START Information given
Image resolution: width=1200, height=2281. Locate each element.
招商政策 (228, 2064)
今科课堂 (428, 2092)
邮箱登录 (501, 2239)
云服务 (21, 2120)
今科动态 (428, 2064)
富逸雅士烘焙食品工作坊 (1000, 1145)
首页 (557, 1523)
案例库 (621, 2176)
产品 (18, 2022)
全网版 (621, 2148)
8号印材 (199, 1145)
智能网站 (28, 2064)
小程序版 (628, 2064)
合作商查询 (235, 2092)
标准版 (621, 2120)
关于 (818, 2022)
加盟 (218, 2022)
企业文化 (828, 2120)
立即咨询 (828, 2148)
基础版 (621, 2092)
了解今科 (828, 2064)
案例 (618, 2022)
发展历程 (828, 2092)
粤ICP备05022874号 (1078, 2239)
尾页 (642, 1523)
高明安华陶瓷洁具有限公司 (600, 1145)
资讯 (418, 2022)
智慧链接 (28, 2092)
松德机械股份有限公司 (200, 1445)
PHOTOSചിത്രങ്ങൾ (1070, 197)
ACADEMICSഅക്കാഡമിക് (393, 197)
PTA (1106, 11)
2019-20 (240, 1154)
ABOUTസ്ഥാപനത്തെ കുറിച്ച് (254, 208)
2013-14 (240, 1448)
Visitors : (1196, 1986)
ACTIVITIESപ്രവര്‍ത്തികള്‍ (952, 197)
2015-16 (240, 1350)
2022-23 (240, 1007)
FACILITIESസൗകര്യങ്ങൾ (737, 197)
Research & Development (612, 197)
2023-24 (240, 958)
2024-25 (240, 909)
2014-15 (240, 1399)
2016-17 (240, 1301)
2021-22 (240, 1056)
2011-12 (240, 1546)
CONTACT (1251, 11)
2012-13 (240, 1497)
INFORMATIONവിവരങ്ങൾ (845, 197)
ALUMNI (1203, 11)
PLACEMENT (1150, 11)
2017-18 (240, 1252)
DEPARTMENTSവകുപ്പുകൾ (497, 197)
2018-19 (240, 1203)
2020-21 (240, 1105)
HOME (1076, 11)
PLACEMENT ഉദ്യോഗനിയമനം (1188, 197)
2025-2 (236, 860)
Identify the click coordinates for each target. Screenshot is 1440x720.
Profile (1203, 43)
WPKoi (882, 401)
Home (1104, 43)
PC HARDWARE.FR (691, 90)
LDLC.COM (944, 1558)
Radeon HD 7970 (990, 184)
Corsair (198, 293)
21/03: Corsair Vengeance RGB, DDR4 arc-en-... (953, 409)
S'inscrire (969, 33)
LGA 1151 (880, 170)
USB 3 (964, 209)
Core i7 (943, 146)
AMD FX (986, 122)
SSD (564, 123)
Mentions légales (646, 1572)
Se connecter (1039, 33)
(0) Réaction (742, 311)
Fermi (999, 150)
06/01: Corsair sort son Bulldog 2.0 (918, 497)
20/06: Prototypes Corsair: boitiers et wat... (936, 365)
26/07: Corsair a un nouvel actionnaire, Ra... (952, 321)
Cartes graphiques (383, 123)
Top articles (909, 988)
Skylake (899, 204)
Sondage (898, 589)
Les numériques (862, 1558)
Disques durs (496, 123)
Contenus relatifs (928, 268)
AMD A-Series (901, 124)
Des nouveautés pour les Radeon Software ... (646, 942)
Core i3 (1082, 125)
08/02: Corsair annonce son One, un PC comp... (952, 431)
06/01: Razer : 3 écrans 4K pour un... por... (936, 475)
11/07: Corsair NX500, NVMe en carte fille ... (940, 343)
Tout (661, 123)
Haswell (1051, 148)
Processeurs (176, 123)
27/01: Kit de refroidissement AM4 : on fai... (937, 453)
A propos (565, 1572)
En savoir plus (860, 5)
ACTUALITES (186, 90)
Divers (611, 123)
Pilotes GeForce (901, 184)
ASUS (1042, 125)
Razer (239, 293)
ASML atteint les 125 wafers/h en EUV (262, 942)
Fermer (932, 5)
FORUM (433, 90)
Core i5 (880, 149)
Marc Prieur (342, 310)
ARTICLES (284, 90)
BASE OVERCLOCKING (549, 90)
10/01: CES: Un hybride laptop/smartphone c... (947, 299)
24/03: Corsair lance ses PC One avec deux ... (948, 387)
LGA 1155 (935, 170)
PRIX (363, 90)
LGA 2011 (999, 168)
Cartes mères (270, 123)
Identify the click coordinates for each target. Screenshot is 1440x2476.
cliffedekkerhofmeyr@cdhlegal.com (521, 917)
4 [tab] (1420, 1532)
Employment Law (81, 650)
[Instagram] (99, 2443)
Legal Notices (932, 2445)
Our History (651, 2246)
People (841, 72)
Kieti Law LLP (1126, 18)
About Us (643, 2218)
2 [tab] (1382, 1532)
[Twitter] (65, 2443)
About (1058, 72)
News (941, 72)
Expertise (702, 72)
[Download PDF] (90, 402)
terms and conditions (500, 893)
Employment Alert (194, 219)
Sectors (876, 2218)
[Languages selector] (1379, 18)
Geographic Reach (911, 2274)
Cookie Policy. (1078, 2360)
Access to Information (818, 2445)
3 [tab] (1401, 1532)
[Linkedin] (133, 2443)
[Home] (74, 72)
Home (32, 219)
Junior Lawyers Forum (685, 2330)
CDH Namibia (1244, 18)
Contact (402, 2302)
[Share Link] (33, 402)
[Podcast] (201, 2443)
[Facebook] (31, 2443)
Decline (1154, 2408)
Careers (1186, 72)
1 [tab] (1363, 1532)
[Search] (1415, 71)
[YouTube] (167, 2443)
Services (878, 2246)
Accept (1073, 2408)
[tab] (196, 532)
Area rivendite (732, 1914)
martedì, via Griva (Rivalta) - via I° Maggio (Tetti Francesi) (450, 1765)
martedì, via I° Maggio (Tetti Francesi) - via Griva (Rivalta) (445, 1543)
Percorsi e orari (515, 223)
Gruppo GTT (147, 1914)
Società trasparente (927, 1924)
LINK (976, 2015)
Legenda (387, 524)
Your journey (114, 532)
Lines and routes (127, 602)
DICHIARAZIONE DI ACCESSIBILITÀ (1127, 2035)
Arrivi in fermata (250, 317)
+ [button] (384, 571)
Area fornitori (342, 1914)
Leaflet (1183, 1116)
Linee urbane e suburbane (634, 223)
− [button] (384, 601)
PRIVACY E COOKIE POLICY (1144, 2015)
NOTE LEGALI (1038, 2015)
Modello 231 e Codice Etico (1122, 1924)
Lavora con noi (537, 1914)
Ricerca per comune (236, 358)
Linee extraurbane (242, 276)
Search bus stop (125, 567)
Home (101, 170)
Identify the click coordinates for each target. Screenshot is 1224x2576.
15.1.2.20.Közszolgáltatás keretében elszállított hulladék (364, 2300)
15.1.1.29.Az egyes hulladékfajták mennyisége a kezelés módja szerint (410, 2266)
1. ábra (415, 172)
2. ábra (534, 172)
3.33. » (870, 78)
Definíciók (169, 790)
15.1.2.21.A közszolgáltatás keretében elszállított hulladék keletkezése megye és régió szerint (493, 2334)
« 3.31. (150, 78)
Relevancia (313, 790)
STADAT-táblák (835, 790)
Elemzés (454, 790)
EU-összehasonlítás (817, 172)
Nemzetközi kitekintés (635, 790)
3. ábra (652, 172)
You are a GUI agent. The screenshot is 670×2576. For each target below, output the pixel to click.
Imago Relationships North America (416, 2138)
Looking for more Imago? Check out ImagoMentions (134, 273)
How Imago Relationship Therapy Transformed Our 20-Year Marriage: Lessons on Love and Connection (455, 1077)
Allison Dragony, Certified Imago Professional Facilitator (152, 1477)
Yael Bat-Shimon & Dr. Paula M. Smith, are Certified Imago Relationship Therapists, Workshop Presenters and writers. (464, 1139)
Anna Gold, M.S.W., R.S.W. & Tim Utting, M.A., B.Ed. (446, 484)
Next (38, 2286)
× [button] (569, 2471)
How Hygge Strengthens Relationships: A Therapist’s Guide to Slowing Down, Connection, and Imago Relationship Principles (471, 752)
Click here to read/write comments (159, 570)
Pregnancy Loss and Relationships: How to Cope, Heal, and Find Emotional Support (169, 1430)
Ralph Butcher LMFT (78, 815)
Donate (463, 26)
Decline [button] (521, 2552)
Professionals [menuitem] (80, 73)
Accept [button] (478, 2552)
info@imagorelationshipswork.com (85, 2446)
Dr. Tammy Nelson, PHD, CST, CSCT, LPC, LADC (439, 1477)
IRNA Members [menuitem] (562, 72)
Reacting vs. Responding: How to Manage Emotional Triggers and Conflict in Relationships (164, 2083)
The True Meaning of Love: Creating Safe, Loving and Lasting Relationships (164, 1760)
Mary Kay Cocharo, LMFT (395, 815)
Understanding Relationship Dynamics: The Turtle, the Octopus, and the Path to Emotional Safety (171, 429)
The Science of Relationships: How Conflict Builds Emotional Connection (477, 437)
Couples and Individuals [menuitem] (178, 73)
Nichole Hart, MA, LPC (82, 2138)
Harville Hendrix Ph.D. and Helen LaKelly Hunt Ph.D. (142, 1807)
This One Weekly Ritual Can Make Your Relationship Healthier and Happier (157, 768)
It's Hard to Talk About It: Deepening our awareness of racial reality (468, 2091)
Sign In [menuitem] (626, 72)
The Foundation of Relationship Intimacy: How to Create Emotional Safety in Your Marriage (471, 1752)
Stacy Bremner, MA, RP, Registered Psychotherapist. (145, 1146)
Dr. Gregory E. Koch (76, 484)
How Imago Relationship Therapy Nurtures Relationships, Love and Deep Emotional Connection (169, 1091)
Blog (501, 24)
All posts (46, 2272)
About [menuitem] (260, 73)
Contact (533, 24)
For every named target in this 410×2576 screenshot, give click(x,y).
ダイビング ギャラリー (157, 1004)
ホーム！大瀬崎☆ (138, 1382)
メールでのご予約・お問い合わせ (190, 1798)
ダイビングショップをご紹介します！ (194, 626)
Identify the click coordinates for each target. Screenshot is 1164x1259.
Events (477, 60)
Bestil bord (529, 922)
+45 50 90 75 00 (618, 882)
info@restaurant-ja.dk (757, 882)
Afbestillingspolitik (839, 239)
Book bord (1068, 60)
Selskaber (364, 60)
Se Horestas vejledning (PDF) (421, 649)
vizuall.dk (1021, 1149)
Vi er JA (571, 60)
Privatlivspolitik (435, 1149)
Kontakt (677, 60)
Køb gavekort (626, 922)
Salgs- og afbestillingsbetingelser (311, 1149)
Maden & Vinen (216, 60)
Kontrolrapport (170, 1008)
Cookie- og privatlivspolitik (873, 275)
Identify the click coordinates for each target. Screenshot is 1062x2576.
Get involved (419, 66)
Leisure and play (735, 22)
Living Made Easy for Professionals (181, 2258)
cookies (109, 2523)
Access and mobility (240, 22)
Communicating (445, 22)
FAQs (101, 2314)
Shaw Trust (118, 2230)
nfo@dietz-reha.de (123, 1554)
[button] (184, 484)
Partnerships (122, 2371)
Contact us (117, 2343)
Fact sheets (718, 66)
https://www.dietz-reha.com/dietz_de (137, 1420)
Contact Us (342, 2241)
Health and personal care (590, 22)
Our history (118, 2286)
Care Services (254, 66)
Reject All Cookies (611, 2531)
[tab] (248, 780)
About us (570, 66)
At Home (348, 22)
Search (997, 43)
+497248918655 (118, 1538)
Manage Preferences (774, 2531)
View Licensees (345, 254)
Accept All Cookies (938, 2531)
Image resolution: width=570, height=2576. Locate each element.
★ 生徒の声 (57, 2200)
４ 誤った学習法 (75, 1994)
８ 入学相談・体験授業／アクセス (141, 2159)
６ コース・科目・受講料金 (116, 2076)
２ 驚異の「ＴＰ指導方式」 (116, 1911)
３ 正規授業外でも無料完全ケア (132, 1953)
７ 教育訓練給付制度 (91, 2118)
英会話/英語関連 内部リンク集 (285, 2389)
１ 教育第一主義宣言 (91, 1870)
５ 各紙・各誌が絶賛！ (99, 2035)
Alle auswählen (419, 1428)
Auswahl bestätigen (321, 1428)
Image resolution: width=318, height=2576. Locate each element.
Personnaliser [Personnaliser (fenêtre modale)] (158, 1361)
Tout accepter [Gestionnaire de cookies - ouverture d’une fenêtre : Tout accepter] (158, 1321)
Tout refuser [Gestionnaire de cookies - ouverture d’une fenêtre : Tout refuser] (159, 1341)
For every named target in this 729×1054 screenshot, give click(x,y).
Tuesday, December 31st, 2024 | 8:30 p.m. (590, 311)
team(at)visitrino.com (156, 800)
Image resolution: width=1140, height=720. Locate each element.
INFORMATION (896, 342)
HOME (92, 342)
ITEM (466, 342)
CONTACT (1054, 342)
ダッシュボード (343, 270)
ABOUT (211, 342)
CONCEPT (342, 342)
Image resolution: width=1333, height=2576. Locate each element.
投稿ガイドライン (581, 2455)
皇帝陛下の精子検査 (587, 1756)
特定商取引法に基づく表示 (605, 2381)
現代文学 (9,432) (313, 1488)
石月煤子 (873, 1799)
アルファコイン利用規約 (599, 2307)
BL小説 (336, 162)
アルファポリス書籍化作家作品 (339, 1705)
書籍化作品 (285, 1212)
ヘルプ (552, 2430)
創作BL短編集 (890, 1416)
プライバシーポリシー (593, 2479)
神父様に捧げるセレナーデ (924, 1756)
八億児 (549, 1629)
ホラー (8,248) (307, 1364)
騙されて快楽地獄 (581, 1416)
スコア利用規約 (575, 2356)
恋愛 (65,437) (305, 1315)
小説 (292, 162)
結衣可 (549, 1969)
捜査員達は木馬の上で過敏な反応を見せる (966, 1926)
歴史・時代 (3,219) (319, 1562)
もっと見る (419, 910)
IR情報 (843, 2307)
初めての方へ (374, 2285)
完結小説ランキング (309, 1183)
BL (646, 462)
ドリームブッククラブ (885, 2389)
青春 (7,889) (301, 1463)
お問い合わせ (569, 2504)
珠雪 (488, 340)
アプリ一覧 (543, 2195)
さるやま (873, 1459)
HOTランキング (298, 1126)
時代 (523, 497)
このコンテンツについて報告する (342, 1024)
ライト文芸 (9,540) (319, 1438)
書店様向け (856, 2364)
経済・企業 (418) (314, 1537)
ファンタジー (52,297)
END Information given
Copy the records above word for word, beginning at the line that contains "All posts (46, 2272)" and stopping after the line that contains "Kontrolrapport (170, 1008)".

All posts (46, 2272)
About [menuitem] (260, 73)
Contact (533, 24)
For every named target in this 410×2576 screenshot, give click(x,y).
ダイビング ギャラリー (157, 1004)
ホーム！大瀬崎☆ (138, 1382)
メールでのご予約・お問い合わせ (190, 1798)
ダイビングショップをご紹介します！ (194, 626)
Identify the click coordinates for each target. Screenshot is 1164x1259.
Events (477, 60)
Bestil bord (529, 922)
+45 50 90 75 00 (618, 882)
info@restaurant-ja.dk (757, 882)
Afbestillingspolitik (839, 239)
Book bord (1068, 60)
Selskaber (364, 60)
Se Horestas vejledning (PDF) (421, 649)
vizuall.dk (1021, 1149)
Vi er JA (571, 60)
Privatlivspolitik (435, 1149)
Kontakt (677, 60)
Køb gavekort (626, 922)
Salgs- og afbestillingsbetingelser (311, 1149)
Maden & Vinen (216, 60)
Kontrolrapport (170, 1008)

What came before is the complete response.